Haldanes’ clients acquitted after a 86-day Misconduct in Public Office trial
We are proud to announce that Haldanes secured an acquittal for two former public doctors who faced three counts of Conspiracy to Commit Misconduct in Public Office (MIPO) after a highly contested 86-day trial in the District Court (Case Number: DCCC 1092/2018).
The significance of the case lies in the fact that it is one of the longest MIPO trials in Hong Kong’s history, with over 94 prosecution witnesses and complex legal arguments concerning the Independent Commission Against Corruption (ICAC)’s search warrants, admissibility of digital evidence and surveillance records, and elements of MIPO offences.
The trial commenced in June 2020 during the Covid-19 pandemic and drew to a close in April 2021 when His Honour Judge Josiah Lam acquitted all three defendants of all charges.
The lead partner of this case is Felix Ng, assisted by Associates Christina Ma and Timothy Wan.
The Defendants were former ophthalmologists in Caritas Medical Centre (CMC), a public hospital regulated by the Hospital Authority (HA) in Hong Kong. It was the prosecution’s case that the Defendants, during the material time, conspired to refer HA patients to a private clinic run by two of them and to disclose the patients’ records, thereby wilfully misconduct themselves and breaching the HA guidelines.
Significant Issues at Trial
(i) Search of Digital Devices
The trial judge accepted the Defence’s submissions that pursuant to the Court of Appeal (CA)’s decision in Sham Wing Kan v Commissioner of Police  2 HKLRD 529, search warrants of mobile phones or other digital devices ought to be obtained beforehand unless it is not reasonably practical to do so.
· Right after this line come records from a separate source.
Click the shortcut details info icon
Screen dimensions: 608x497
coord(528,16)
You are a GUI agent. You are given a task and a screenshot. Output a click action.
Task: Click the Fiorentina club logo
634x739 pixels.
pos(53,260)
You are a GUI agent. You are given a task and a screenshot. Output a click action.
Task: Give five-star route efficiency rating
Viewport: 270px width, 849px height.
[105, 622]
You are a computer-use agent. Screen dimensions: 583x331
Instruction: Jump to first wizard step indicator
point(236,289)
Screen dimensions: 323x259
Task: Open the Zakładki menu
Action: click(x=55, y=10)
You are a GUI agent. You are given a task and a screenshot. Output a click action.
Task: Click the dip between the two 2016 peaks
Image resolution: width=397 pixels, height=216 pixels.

CA’s ruling does not only apply to the Hong Kong Police Force, but also other law enforcement agencies such as the ICAC. In addition, the search warrants must be valid from the beginning until the conclusion of the search.
The trial judge also found that the three Defendants did not voluntarily provide the digital device passwords to the ICAC, and no valid search warrants were in place when the ICAC examined their devices thereafter. Hence, certain digital evidence seized under these circumstances were ruled inadmissible, failing which it would have caused bias or injustice to the Defendants at the trial.
(ii) Elements of MIPO
The trial judge also extensively analyzed the essential elements of MIPO offences.
In particular, in the reformulated test for MIPO offences laid down by the Court of Final Appeal in Sin Kam Wah v HKSAR (2005) 8 HKCFAR 192 , the prosecution has to prove the following five elements:-
1. a public official;
2. in the course of or in relation to his public office;
3. willfully misconducts himself, by act or omission, for example, by willfully neglecting or failing to perform his duty;
4. without reasonable excuse or justification; and
5. where such misconduct was serious, not trivial, having regard to the responsibilities of the office and the office-holder, the importance of the public objects which they serve and the nature and extent of the departure from those responsibilities.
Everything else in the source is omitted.